After Loss — Uncovering the Missing
Six weeks after the fire, I am trying to give myself breaks from obsessing about the claim, layers of grief, and the perpetual onslaught of anger that keep returning. Donna and I walk the galleries of the Baltimore Museum of Art while the sky darkens into a violent thunderstorm. We are looking for hands and clothing detail without deciding to focus on such minutia.
I am fine through the Epstein gallery of heavy, old works and nod to Jacob as we leave in gratitude that he wanted to collect and then leave it all to Baltimore.
There's a new showcase for Duane Ellis who boldly extrapolates on his process through photographs, sketches, and bright paint. The truth is there in his mother's bedroom that serves as focal point for one whole wall. Perhaps that is why the mind goes to the bedroom and then back there in the closet.

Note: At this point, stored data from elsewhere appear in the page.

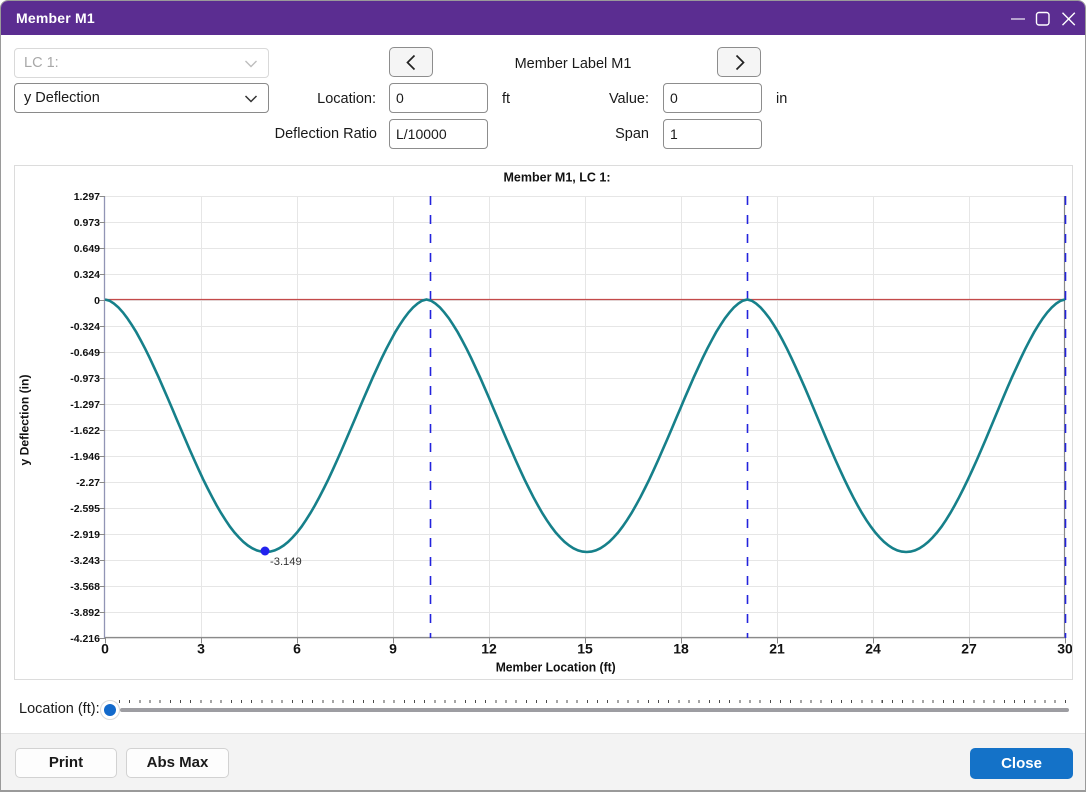 The height and width of the screenshot is (792, 1086). I want to click on svg-text: -3.149, so click(286, 562).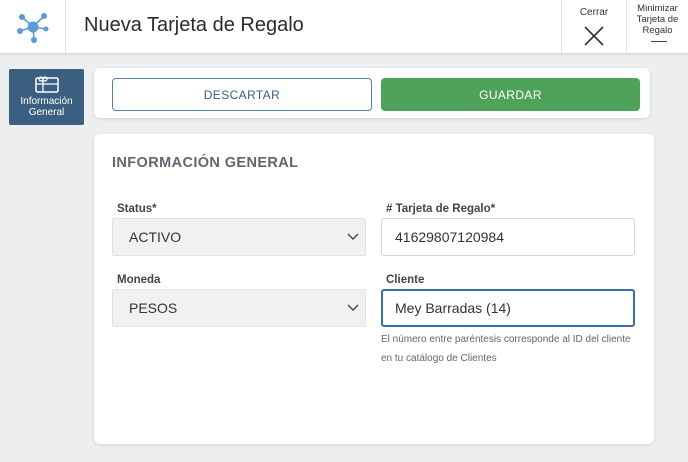 Image resolution: width=688 pixels, height=462 pixels. Describe the element at coordinates (441, 209) in the screenshot. I see `gift-card-number-label: # Tarjeta de Regalo*` at that location.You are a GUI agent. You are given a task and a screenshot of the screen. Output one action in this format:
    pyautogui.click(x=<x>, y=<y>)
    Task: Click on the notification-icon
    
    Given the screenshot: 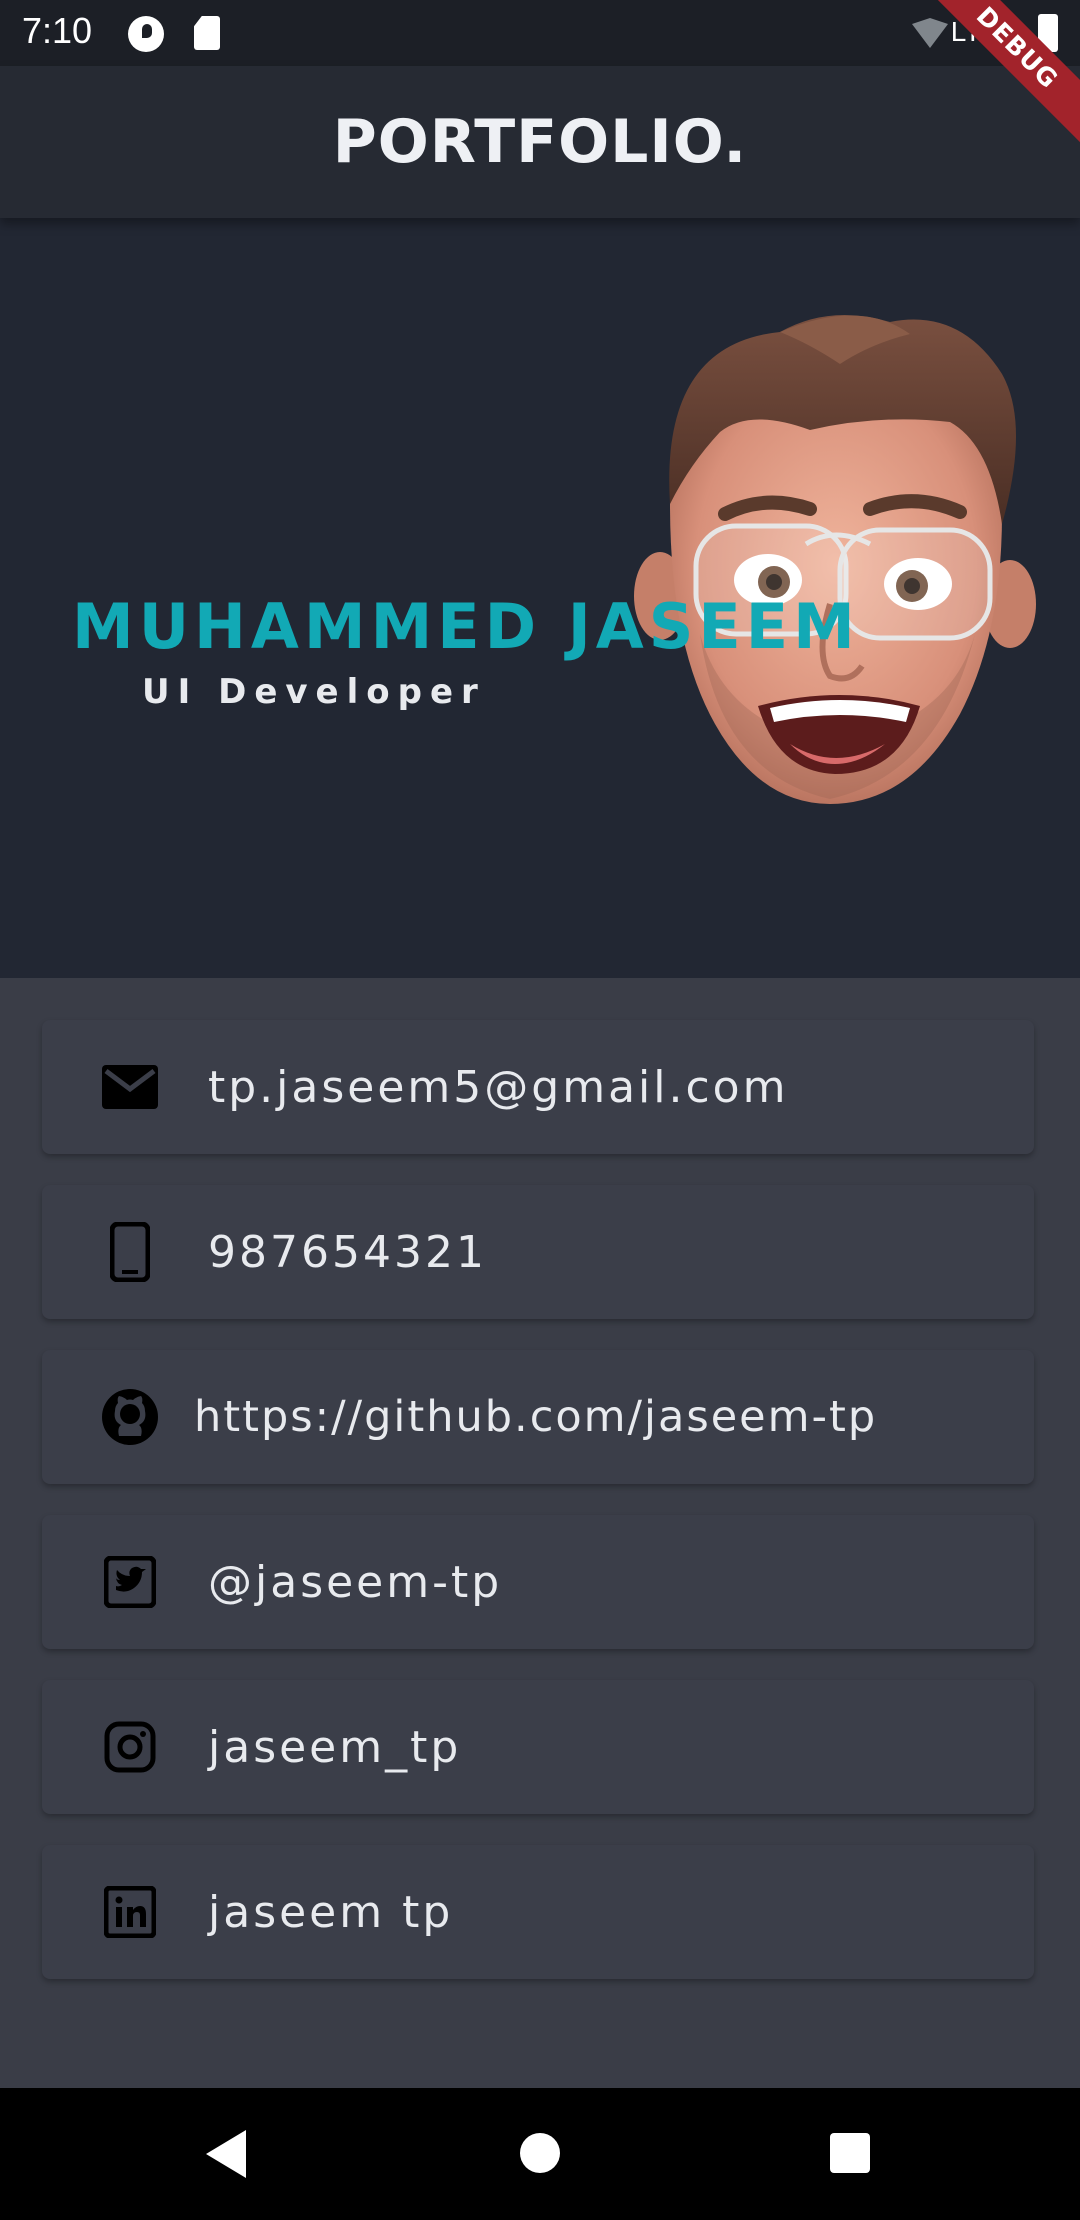 What is the action you would take?
    pyautogui.click(x=146, y=34)
     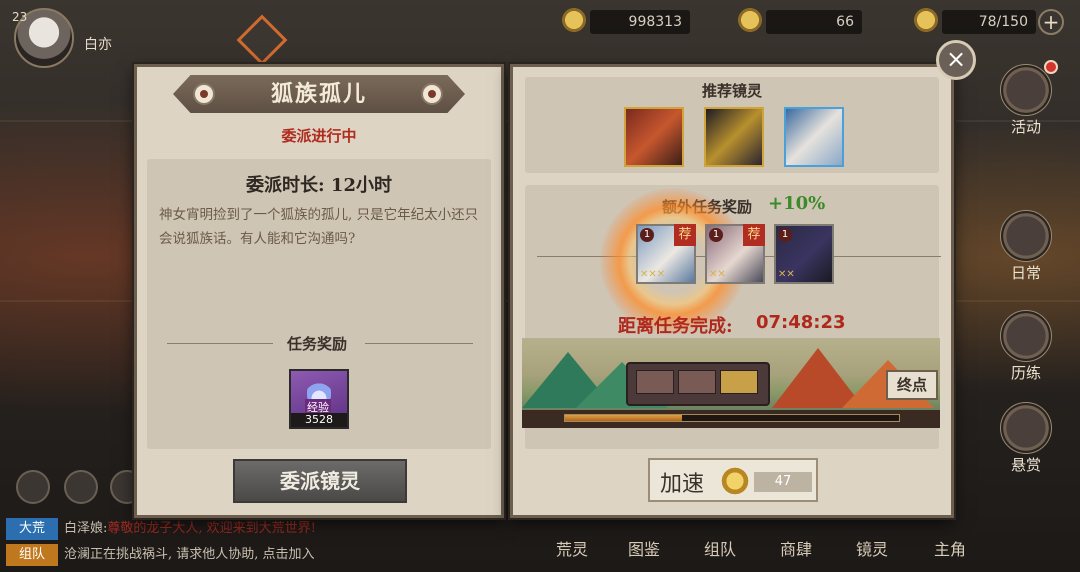 I want to click on speedup-coin-icon, so click(x=735, y=481).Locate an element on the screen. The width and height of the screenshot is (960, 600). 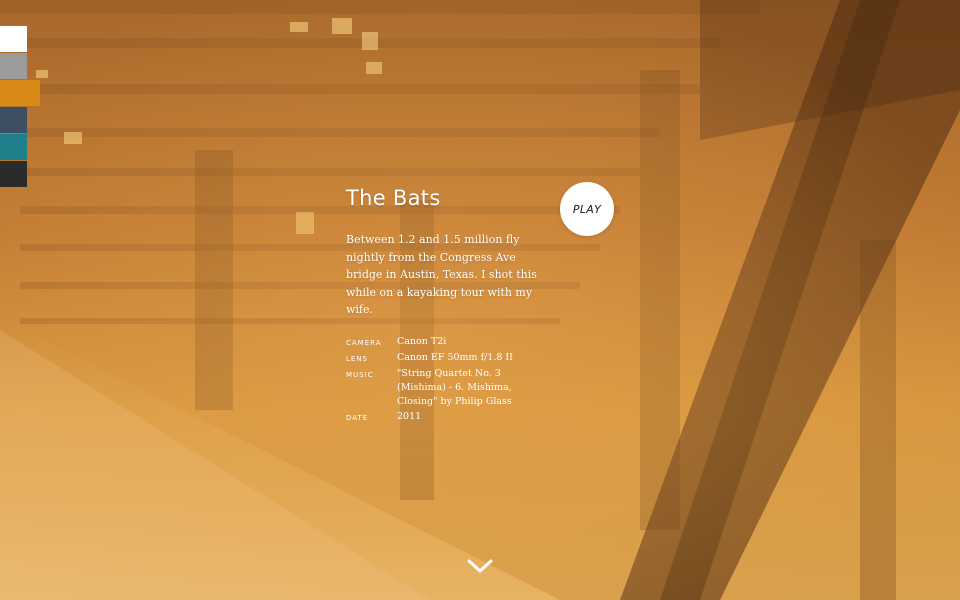
meta-value: 2011 is located at coordinates (410, 416).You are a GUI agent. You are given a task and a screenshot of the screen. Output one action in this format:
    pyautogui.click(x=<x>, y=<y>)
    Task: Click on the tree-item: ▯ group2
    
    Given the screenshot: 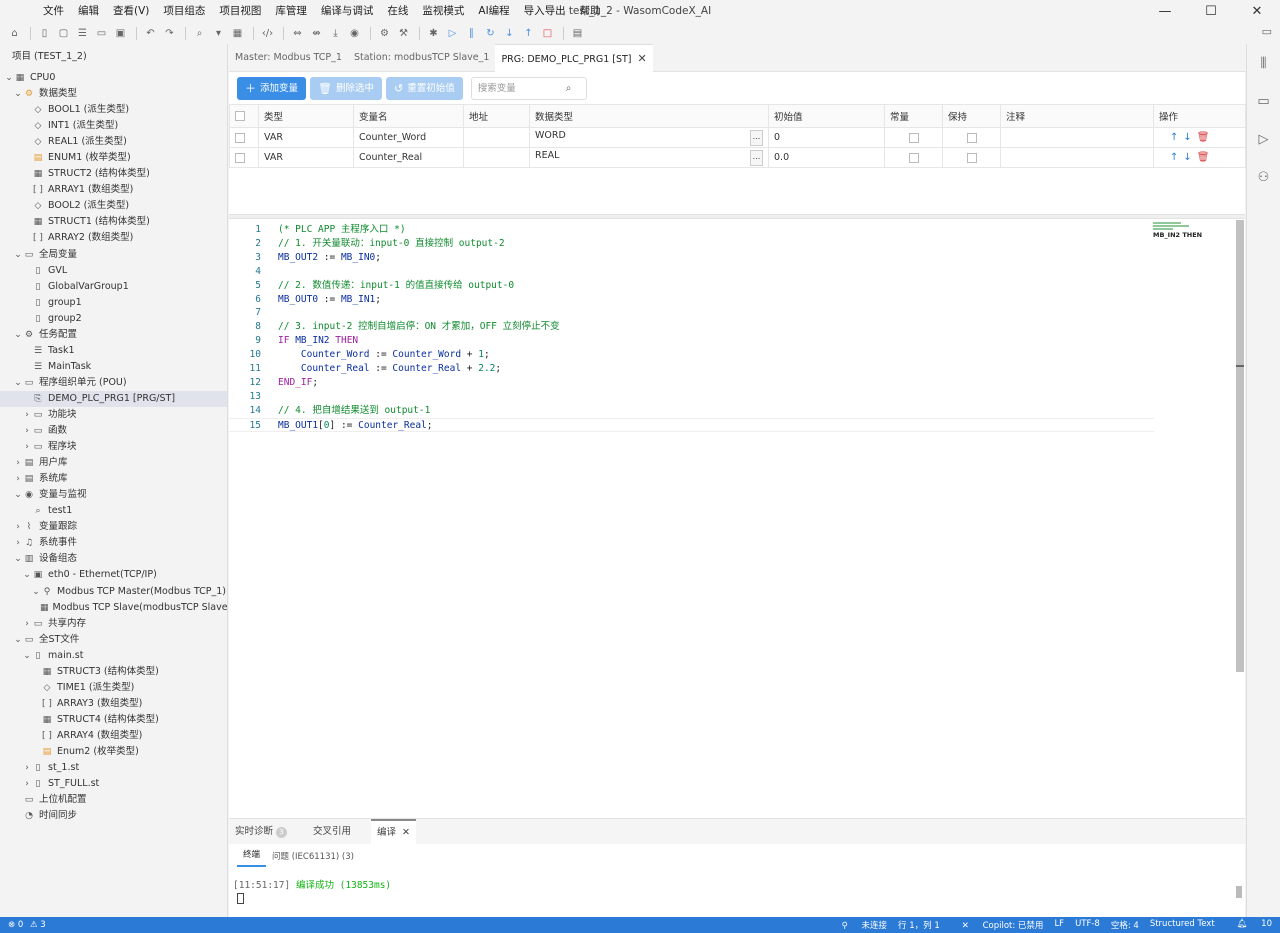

We move on to Matisse and Gauguin as we approach the Cone sister's apartment. It is one of my favorite exhibits in this rarified place. Etta and Claribel's furniture, their paintings, etchings, collections, and taste
inhabit one wall. Two couches invite visitors to sit and meditate on the arrangement, the audacity of two women who dared to choose Matisse, enjoyed the repartee of Gertrude Stein and other in an intellectual heyday that will never be replayed.
The collector has an intimate relationship with the artist. The collector desires to own the product and in that way, a part of the artist. The artist feels the support but also the weight of the collector's need.
On another wall is a curious white dresser with drawers that beg opening. I've gazed at them before, so as Donna soundlessly slid them open, I stood back watching.
Perhaps it was the distant perspective, perhaps it was the lumpy amber beads, but the loss of the house and all its minutia lodged in my throat. Where is my odd collection of old beads? Where are those cool jet beads, the ribbons of amethyst flanked by black glass in an old barrette, the pins of concentric, cut obsidian, and the Mass card from Mrs. Pencil who started my collection of mourning jewelry?
She left the world with no one to gather up her bits and pieces but a thirteen-year-old at an estate auction with her grandfather and dad. One cigar box of trinkets started me on a twenty-year hobby that I've abandoned for another twenty.
And now there is no box to open and uncover a passion, banked like embers, for someone else to open and touch and wonder.
Loss is all that's left of the wreck left of that other life before the fire, but it hurts all the same.